▶ Work task:
What you return must match the listing below exactly, minus any pictures.

▶ Material provided:

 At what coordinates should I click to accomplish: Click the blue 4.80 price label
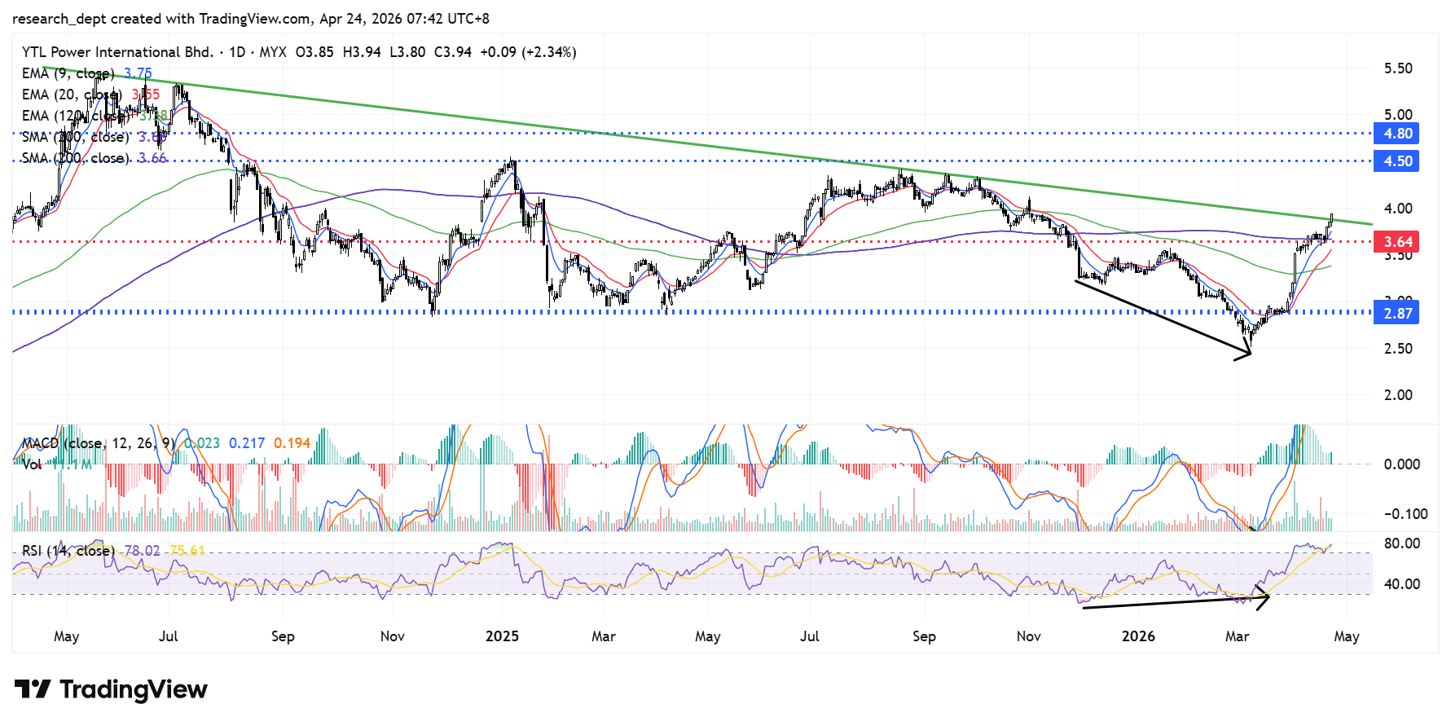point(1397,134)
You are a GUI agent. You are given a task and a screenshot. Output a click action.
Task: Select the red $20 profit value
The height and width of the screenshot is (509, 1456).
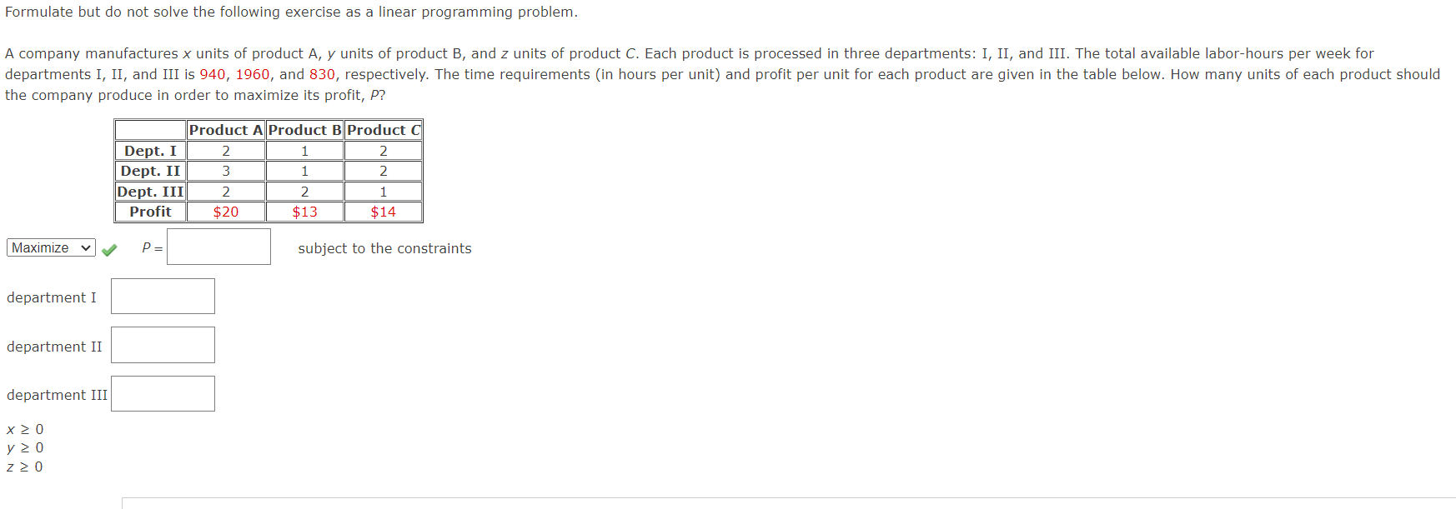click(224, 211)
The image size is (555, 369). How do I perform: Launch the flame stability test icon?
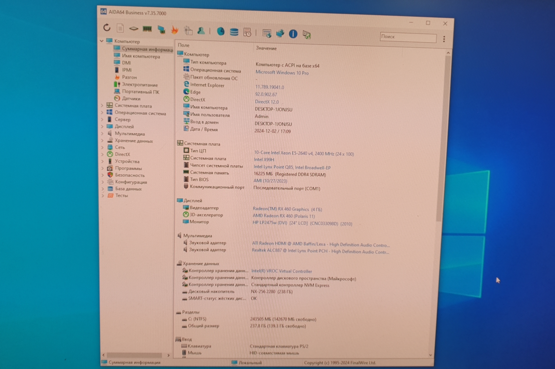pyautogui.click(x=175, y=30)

▶ Final answer:
 At what coordinates should I click to accomplish: Click the blue 4.80 price label
point(1397,134)
You are a GUI agent. You are given a task and a screenshot. Output a click action.
Task: Select the red $20 profit value
The height and width of the screenshot is (509, 1456).
click(224, 211)
The image size is (555, 369). How do I perform: Launch the flame stability test icon?
pyautogui.click(x=175, y=30)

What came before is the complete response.